10. Learned Counsel for the Respondent raised a preliminary objection
stating that since the amount that is claimed is less than Rs.2 crore, this
Court will not have the jurisdiction to entertain this application under
Section 29A(5) of the Arbitration & Conciliation Act.
11. Learned Counsel for the Respondent states that under Section 2(1)(e)
of the Arbitration & Conciliation Act, in case of arbitration other than
international commercial arbitration, the disputes can only be adjudicated by
the principal civil court of original jurisdiction in a district having the
jurisdiction to decide the question forming the subject matter of the
arbitration and this Court does not have the pecuniary jurisdiction to
entertain the application.
12. Learned Counsel for the Respondent places reliance on the Judgment
passed by the Andhra Pradesh High Court in in Dr. V V Subbarao v. Dr.

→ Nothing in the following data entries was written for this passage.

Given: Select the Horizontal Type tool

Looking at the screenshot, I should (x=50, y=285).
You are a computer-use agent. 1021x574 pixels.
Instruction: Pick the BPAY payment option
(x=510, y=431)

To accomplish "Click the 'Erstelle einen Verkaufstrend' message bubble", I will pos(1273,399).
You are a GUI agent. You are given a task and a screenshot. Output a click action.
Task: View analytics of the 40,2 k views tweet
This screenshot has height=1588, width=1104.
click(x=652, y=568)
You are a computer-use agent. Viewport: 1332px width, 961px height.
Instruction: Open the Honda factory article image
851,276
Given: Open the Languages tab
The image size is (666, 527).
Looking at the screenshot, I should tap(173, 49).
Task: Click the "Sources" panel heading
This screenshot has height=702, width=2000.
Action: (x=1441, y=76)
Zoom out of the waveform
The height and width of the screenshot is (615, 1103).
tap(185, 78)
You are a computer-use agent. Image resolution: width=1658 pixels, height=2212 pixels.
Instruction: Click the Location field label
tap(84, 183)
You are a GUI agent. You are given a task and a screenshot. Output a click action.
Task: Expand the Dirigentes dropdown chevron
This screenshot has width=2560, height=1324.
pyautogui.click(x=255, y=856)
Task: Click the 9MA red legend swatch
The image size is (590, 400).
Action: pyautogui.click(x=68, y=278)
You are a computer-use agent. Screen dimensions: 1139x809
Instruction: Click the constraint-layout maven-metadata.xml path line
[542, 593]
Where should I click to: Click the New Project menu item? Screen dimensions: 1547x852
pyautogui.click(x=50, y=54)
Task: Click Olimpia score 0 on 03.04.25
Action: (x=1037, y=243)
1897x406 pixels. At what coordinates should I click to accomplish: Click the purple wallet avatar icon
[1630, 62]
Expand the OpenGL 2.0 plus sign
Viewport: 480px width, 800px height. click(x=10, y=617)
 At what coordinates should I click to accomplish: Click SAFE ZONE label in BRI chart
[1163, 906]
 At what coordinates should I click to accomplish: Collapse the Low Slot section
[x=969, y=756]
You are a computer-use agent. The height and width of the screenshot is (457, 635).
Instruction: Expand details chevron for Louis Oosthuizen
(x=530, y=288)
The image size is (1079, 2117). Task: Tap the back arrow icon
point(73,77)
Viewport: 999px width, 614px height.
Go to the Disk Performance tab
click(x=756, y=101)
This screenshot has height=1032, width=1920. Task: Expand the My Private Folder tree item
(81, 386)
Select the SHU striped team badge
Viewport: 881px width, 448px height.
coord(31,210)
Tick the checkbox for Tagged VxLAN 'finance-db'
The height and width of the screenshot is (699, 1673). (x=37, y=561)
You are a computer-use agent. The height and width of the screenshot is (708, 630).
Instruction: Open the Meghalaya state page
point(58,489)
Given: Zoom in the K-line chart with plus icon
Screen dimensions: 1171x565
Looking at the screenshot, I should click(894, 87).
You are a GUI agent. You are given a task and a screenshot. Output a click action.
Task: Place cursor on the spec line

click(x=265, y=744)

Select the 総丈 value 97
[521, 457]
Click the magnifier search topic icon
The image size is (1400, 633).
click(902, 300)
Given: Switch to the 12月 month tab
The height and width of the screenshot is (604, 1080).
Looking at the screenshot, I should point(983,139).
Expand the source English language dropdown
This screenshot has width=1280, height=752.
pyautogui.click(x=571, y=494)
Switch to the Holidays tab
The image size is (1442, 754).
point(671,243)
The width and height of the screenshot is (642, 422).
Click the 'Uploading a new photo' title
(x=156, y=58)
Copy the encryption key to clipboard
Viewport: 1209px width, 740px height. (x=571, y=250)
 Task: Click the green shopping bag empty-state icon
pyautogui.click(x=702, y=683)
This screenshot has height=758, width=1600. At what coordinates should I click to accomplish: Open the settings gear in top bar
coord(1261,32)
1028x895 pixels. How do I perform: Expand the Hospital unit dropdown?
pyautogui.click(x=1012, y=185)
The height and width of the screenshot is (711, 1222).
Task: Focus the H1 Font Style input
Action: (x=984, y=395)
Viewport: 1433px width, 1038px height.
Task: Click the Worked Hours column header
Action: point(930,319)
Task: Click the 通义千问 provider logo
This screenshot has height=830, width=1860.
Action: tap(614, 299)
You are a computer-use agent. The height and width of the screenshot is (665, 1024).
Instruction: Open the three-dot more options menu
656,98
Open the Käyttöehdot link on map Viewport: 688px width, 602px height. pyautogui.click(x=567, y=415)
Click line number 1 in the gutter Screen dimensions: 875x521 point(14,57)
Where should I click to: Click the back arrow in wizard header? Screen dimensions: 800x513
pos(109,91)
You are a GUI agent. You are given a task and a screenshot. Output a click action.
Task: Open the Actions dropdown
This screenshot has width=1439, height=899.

Appa Rao Mukkamala & Ors., 2024 SCC OnLine AP 1668, which has
taken a view that after the appointment of an Arbitral Tribunal, the High
Court becomes functus officio and the mandate can be only extended by the
Court as defined under Section 2(1)(e) of the Arbitration & Conciliation
Act. Learned Counsel for the Respondent also places reliance on the
Judgment passed by the Apex Court in State of West Bengal & Ors. v.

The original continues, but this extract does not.